Exercise requirements:
What you output should match the data below exactly.

Dataset:
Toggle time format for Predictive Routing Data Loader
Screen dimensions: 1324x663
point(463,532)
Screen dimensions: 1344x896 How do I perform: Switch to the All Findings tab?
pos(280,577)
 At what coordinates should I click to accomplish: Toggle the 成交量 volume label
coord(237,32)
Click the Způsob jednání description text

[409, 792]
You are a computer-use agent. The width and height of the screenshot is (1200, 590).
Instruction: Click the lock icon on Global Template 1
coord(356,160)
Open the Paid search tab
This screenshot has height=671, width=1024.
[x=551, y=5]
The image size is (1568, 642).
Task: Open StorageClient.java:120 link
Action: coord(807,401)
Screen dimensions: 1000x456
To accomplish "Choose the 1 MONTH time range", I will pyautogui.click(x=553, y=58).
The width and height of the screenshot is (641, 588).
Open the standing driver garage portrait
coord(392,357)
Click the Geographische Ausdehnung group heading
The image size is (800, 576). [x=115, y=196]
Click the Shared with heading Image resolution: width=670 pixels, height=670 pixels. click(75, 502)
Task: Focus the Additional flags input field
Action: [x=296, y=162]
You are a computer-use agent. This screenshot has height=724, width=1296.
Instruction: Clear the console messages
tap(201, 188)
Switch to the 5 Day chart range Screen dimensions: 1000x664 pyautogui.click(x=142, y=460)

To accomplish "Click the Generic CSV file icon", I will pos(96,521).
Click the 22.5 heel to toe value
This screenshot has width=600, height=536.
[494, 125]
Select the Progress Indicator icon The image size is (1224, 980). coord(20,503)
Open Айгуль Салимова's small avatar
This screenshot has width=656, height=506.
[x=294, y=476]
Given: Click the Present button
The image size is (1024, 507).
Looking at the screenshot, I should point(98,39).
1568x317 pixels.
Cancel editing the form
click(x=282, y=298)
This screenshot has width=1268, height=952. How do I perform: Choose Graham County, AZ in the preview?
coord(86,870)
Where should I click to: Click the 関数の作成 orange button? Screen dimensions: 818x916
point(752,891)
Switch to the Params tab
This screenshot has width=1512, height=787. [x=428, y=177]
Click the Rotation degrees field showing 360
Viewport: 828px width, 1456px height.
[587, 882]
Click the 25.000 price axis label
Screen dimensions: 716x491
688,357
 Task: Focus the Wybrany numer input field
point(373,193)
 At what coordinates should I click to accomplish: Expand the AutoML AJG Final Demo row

Expected answer:
Toggle time format for Predictive Routing Data Loader
Screen dimensions: 1324x663
point(463,532)
Screen dimensions: 1344x896 How do I perform: Switch to the All Findings tab?
pos(280,577)
 At what coordinates should I click to accomplish: Toggle the 成交量 volume label
coord(237,32)
Click the Způsob jednání description text

[409, 792]
You are a computer-use agent. The width and height of the screenshot is (1200, 590).
Instruction: Click the lock icon on Global Template 1
coord(356,160)
Open the Paid search tab
This screenshot has height=671, width=1024.
[x=551, y=5]
The image size is (1568, 642).
Task: Open StorageClient.java:120 link
Action: coord(807,401)
Screen dimensions: 1000x456
To accomplish "Choose the 1 MONTH time range", I will pyautogui.click(x=553, y=58).
The width and height of the screenshot is (641, 588).
Open the standing driver garage portrait
coord(392,357)
Click the Geographische Ausdehnung group heading
The image size is (800, 576). [x=115, y=196]
Click the Shared with heading Image resolution: width=670 pixels, height=670 pixels. click(75, 502)
Task: Focus the Additional flags input field
Action: [x=296, y=162]
You are a computer-use agent. This screenshot has height=724, width=1296.
Instruction: Clear the console messages
tap(201, 188)
Switch to the 5 Day chart range Screen dimensions: 1000x664 pyautogui.click(x=142, y=460)

To accomplish "Click the Generic CSV file icon", I will pos(96,521).
Click the 22.5 heel to toe value
This screenshot has width=600, height=536.
[494, 125]
Select the Progress Indicator icon The image size is (1224, 980). coord(20,503)
Open Айгуль Салимова's small avatar
This screenshot has width=656, height=506.
[x=294, y=476]
Given: Click the Present button
The image size is (1024, 507).
Looking at the screenshot, I should point(98,39).
1568x317 pixels.
Cancel editing the form
click(x=282, y=298)
This screenshot has width=1268, height=952. How do I perform: Choose Graham County, AZ in the preview?
coord(86,870)
Where should I click to: Click the 関数の作成 orange button? Screen dimensions: 818x916
point(752,891)
Switch to the Params tab
This screenshot has width=1512, height=787. [x=428, y=177]
Click the Rotation degrees field showing 360
Viewport: 828px width, 1456px height.
[587, 882]
Click the 25.000 price axis label
Screen dimensions: 716x491
688,357
 Task: Focus the Wybrany numer input field
point(373,193)
 At what coordinates should I click to accomplish: Expand the AutoML AJG Final Demo row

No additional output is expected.